6-8 September 2017
Staszic Palace, Warsaw, Poland
Europe/Warsaw timezone

Spectroscopy is a major tool of astrophysics. Then, the X-ray spectroscopy is a major tool of high-energy astrophysics. It can provide us with the temperature, density, velocity and gravitational redshift of the emitting and absorbing plasmas. We propose a 3-day AHEAD (ahead.astro.noa.gr) workshop on this subject in Warsaw, Poland, during 6–8 September 2017. The maximum number of participants is 90. The main organizers of the workshop are Agata Różańska and Andrzej Zdziarski.
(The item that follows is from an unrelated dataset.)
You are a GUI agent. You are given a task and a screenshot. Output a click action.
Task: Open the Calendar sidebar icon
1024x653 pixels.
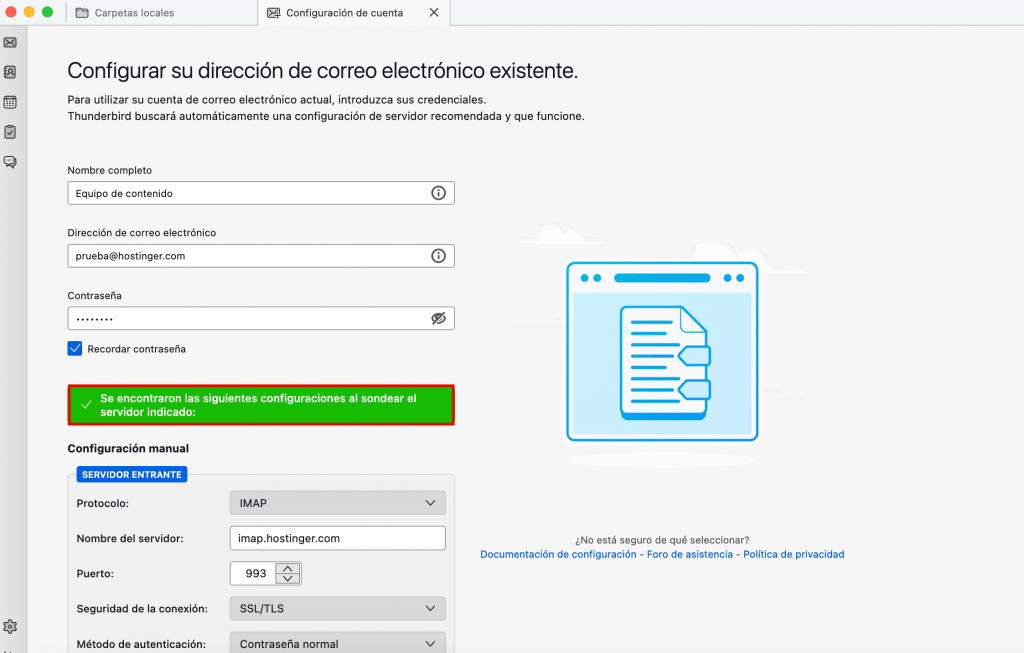pos(10,102)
X-ray spectroscopy still lags behind e.g. the optical spectroscopy in energy resolution, but most spectral lines from highly ionized heavy elements are visible in the X-ray range between 0.1–9.0 keV. This range overlaps with those of the currently working satellites, namely Chandra, XMM-Newton, Astrosat, NuSTAR, Swift, the upcoming missions eROSITA and Athena, and the planned mission Astro-H2. Thus, X-ray observations allow us to study processes taking place in energetic plasmas and not accessible at longer wavelengths. Main types of sources studied by X-ray spectroscopy are clusters of galaxies, supernova remnants, hot stars and their winds, and different types of accreting systems, in particular, active galactic nuclei and binary systems containing compact objects.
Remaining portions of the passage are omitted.